Of course, healthy share prices also draw one’s attention to the perennial problem in our society: inequality. On the one hand we have a rarefied world of sophisticated trading and investment in alternative assets. Bitcoin began trading on the Chicago Board Options exchange in December 2017, and its price is up 1,550 per cent this year, with one bitcoin currently worth £13,774. You’d still need quite a lot of those to purchase Leonardo’s ‘Salvator Mundi’ though, which sold for $450 million, although it would cover a half-smoked cigar of Winston Churchill’s, which sold at Boston-based RR Auction for $9,000.
On the other hand, we had the unforgettable tragedy of Grenfell Tower, which drew attention to the plight of the poor in the most expensive postal district in the country. It was easy to think of the burning tower as a symbol of a nation’s divisions. But perhaps that was too easy: it was a catastrophe, not a sign. And in any case, where May, a vicar’s daughter, failed to show the right compassion it was up to a King’s daughter to do what her first minister couldn’t, and provide the correct measure of empathy when grief was at its sharpest. Perhaps she has simply had more practice at it.
It was a good year for the Royal Family. The Duke and Duchess of Cambridge announced in September 2017 that they are expecting their third child, and Princess Charlotte – to the general delight of all – will begin nursery in January. But of course, the big news of the year was that Prince Harry became engaged to Meghan Markle. Markle immediately quit acting, perhaps drawing attention to a lack of true commitment to her art. But those who have watched Harry from afar, and seen him convert personal grief into a high-spirited individuality rare for a royal, could only be happy for him.
In other respects, politics and royals can seem ancillary to entertainment and culture. In a thousand box sets, and books and shows, the human imagination is thriving, and a certain strain of corrective fantasy appeared in the world’s art: LaLa Land made us want to tap-dance in the LA sunshine; Larry David gave us a cathartic season of Curb Your Enthusiasm; Philip Pullman returned to Dust.

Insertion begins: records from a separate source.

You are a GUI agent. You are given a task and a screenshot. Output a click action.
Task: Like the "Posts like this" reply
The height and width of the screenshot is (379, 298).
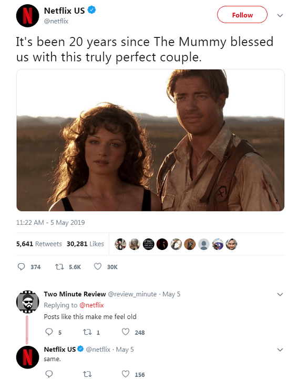(x=126, y=332)
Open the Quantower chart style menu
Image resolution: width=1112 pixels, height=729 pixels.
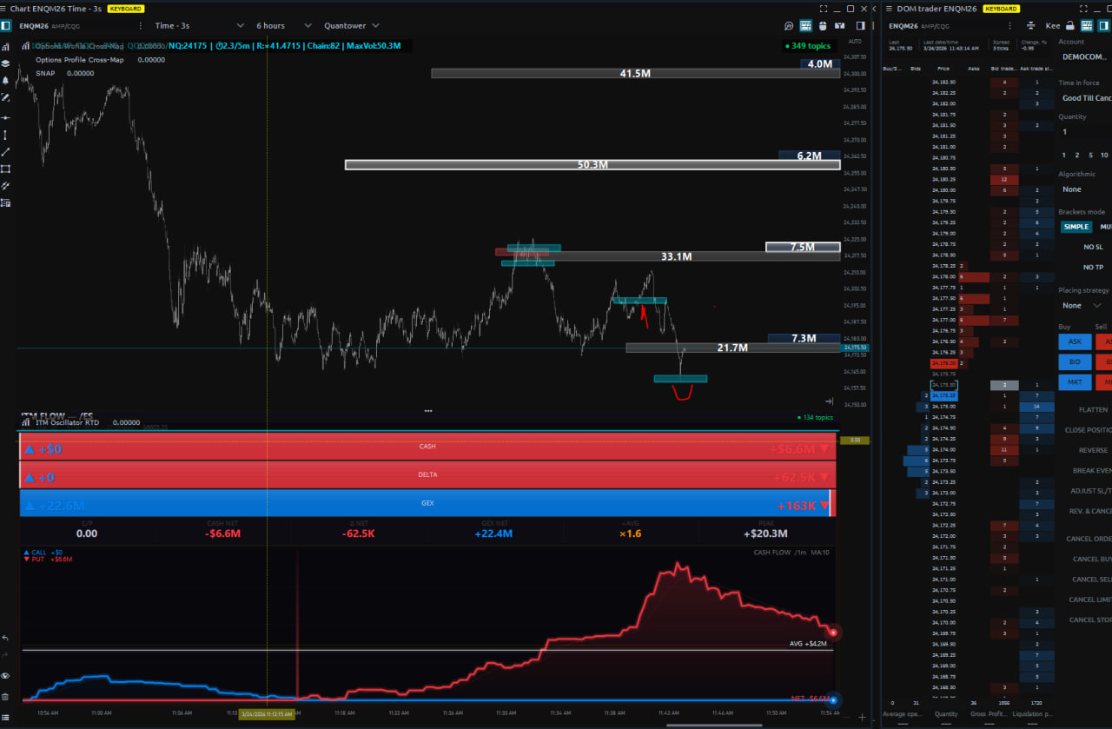pyautogui.click(x=351, y=26)
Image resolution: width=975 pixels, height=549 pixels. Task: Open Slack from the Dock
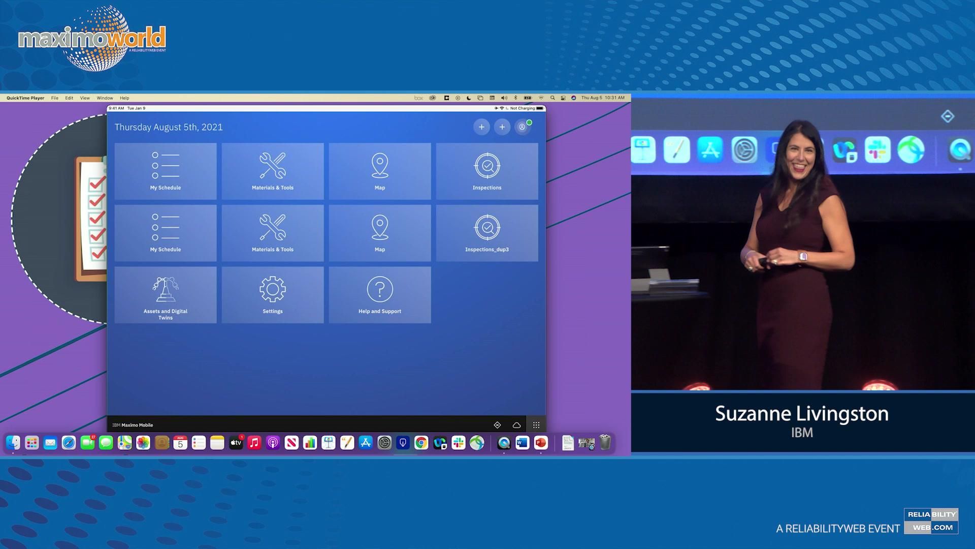point(458,443)
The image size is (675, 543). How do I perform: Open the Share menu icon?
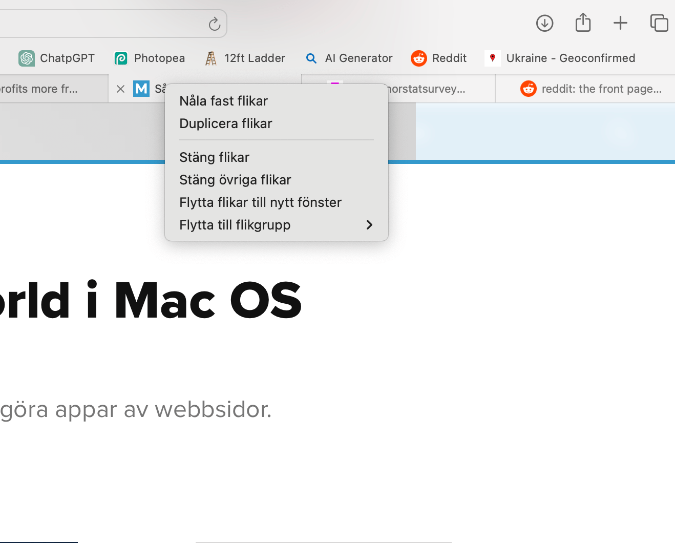click(x=582, y=23)
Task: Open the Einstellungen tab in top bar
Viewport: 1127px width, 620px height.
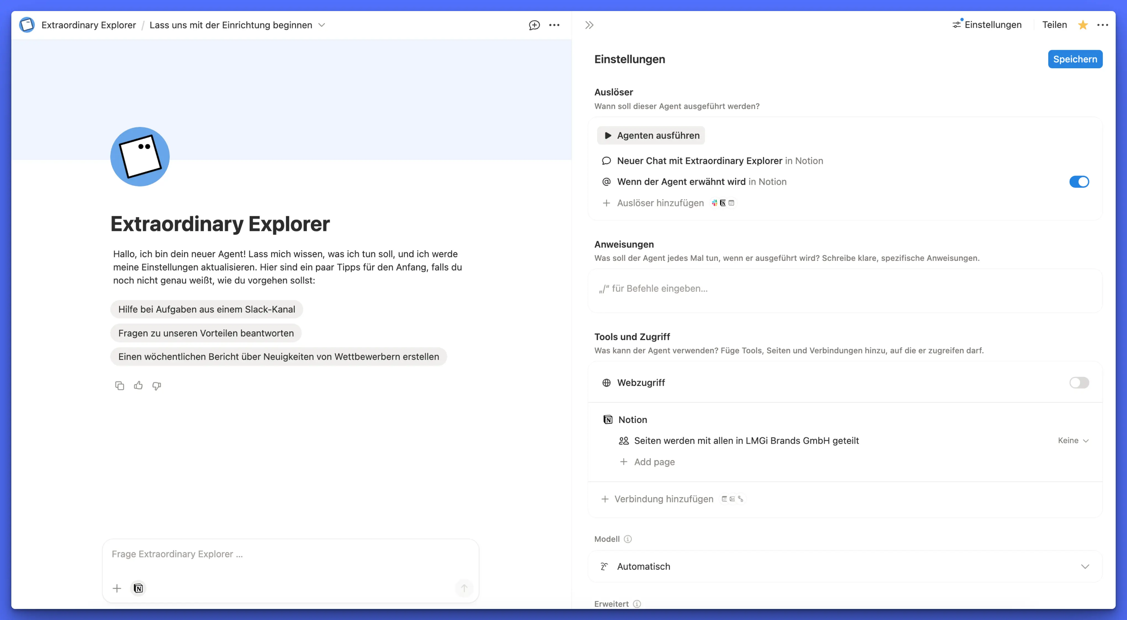Action: point(987,25)
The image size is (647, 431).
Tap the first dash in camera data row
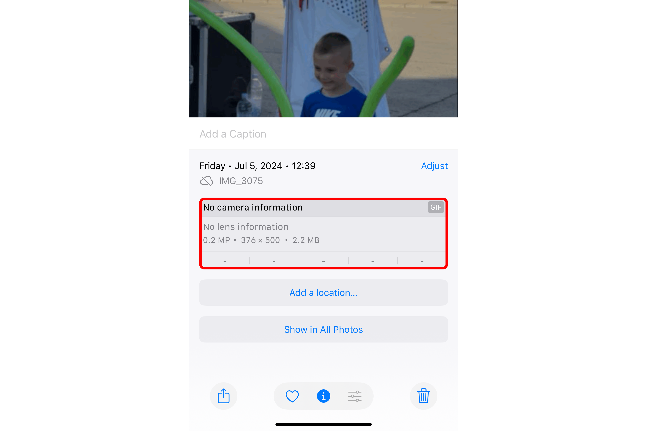click(x=224, y=261)
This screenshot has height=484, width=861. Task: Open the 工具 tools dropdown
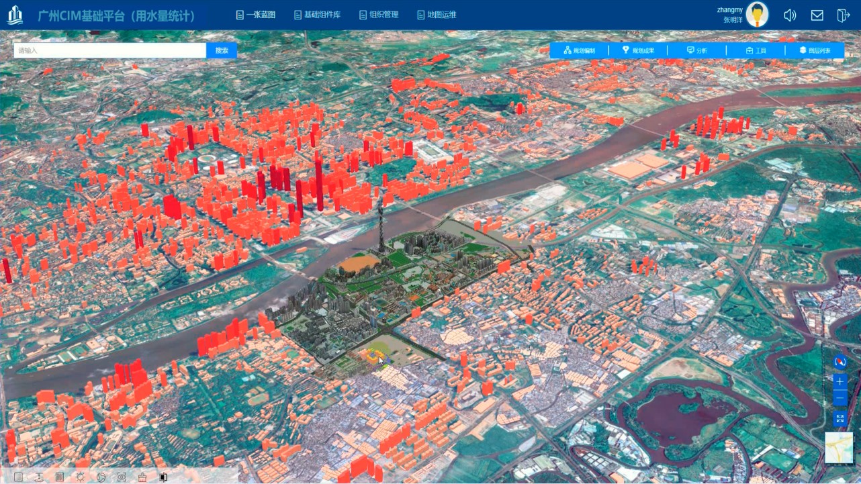click(x=756, y=50)
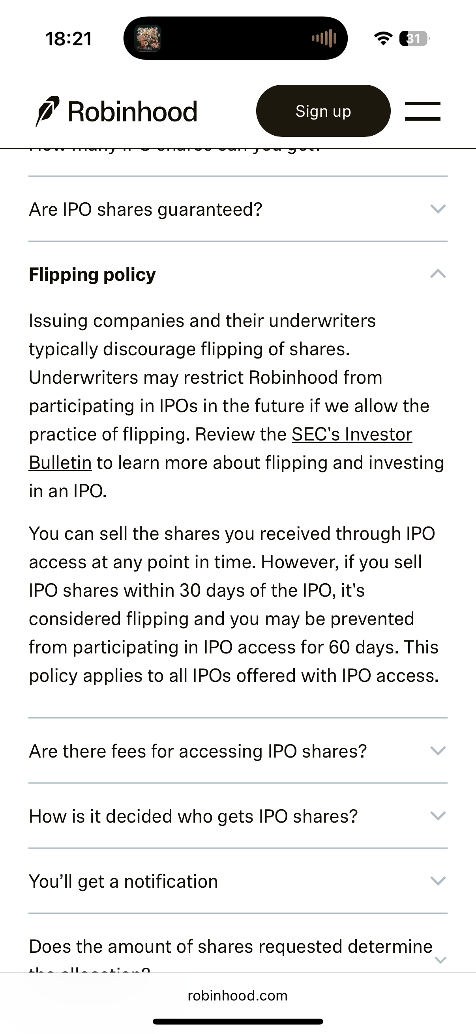Open the hamburger navigation menu

tap(423, 110)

In sport, though Usain Bolt was shown to be mortal in London running a 100 metres too many, the Jamaican sprinter also proved himself for all time a man of class in the way in which he dealt with defeat. The ageless Roger Federer took two more major titles, taking him to 19; as did the remarkable Rafael Nadal, who has 16. The Ashes were lost, but they deserved to be lost – and we’ll win them back next time.
So all is not silent, and all isn’t bright. But at Christmas one is inclined to think optimistically: the curious image of the boy in the manger, and the star in the sky. Trump’s predecessor used to call it hope, and he implied that it shouldn’t be subject to fashion. Happy Christmas.